-- TASK BRIEF --
Repeat the lines below exactly as written, please, from the line with "Click the Add team member button" to the line with "Screen dimensions: 765x866", both lines included, and no others.
=== Section Start ===
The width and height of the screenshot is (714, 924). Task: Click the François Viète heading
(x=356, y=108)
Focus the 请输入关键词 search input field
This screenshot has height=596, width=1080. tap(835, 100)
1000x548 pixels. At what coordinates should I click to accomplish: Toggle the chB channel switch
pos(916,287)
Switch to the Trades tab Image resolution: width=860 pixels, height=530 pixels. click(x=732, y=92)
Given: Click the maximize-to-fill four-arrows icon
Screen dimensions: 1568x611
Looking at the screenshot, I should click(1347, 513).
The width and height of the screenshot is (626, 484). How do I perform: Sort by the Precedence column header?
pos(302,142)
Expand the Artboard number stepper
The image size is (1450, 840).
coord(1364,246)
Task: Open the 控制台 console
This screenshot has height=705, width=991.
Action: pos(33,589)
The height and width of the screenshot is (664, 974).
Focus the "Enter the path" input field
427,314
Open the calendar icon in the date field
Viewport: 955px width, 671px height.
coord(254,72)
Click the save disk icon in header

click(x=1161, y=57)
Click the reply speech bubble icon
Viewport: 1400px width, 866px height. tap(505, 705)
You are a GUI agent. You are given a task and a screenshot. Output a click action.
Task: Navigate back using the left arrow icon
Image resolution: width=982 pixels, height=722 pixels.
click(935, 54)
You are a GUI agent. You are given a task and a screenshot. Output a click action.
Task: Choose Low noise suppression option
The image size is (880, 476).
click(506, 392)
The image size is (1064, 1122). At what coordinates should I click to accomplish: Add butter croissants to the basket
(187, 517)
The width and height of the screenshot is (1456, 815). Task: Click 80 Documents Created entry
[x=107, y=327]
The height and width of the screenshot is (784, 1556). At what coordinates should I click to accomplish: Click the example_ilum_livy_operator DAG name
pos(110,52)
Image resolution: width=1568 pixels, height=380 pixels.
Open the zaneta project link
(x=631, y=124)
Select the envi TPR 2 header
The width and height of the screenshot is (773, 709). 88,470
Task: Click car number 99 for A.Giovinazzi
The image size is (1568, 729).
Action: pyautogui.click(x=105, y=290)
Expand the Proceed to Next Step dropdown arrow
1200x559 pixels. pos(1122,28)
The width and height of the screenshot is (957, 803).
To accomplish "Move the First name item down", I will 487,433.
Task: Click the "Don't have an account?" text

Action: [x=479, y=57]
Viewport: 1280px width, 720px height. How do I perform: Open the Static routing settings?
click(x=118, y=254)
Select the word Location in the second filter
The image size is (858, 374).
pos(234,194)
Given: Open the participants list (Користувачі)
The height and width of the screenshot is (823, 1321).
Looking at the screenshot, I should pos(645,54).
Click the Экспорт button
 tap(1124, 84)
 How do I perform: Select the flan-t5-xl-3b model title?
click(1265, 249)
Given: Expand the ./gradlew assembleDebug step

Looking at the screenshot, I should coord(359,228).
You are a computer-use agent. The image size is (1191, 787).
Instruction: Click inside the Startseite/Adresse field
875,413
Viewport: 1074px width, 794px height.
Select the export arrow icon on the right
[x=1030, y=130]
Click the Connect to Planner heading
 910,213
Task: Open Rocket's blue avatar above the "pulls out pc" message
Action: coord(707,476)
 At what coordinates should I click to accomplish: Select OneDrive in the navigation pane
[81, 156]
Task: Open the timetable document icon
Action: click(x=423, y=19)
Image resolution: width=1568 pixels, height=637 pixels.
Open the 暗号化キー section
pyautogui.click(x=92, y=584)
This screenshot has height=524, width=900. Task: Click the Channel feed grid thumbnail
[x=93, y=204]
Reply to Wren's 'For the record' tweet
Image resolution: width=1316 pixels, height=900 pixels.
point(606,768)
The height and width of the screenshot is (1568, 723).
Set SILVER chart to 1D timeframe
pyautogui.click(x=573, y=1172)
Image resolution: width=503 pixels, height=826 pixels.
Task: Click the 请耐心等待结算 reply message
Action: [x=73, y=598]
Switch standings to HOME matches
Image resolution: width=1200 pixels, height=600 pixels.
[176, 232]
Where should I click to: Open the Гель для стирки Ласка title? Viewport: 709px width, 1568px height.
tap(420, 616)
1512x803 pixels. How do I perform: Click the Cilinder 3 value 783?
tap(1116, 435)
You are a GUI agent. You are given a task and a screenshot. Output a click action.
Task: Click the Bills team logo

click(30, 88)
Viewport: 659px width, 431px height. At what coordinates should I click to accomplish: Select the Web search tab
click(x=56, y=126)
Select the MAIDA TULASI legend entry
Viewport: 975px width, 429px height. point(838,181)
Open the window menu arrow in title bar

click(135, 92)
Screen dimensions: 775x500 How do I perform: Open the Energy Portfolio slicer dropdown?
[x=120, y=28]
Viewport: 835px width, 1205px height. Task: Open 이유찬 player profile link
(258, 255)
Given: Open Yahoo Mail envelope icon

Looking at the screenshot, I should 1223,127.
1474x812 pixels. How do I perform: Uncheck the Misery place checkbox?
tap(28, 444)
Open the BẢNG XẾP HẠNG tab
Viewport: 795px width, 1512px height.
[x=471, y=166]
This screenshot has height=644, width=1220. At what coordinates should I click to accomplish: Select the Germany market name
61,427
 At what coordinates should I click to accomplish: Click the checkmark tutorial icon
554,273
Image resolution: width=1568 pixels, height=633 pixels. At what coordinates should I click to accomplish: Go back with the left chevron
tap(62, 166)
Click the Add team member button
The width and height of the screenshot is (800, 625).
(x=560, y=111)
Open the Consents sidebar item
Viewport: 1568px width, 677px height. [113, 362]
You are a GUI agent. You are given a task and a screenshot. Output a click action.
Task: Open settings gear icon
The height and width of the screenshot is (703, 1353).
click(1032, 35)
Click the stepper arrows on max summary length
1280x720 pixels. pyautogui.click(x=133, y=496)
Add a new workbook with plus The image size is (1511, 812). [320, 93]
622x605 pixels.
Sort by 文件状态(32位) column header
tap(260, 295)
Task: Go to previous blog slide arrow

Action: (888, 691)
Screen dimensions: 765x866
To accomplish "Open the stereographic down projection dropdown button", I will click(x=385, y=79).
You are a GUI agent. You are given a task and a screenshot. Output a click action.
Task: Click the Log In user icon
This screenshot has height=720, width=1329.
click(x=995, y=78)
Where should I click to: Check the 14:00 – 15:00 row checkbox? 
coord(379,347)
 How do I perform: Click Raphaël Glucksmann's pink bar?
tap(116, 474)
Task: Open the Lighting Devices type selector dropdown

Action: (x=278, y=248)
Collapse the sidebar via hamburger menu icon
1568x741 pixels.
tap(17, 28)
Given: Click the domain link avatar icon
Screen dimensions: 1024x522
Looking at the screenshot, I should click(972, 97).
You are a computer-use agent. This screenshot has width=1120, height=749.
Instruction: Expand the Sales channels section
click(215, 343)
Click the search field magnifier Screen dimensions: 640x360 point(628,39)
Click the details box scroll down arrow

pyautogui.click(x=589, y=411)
=== Section End ===
-- EXERCISE RESPONSE --
Click the Add team member button
The width and height of the screenshot is (800, 625).
(x=560, y=111)
Open the Consents sidebar item
Viewport: 1568px width, 677px height. [113, 362]
You are a GUI agent. You are given a task and a screenshot. Output a click action.
Task: Open settings gear icon
The height and width of the screenshot is (703, 1353).
click(1032, 35)
Click the stepper arrows on max summary length
1280x720 pixels. pyautogui.click(x=133, y=496)
Add a new workbook with plus The image size is (1511, 812). [320, 93]
622x605 pixels.
Sort by 文件状态(32位) column header
tap(260, 295)
Task: Go to previous blog slide arrow

Action: (888, 691)
Screen dimensions: 765x866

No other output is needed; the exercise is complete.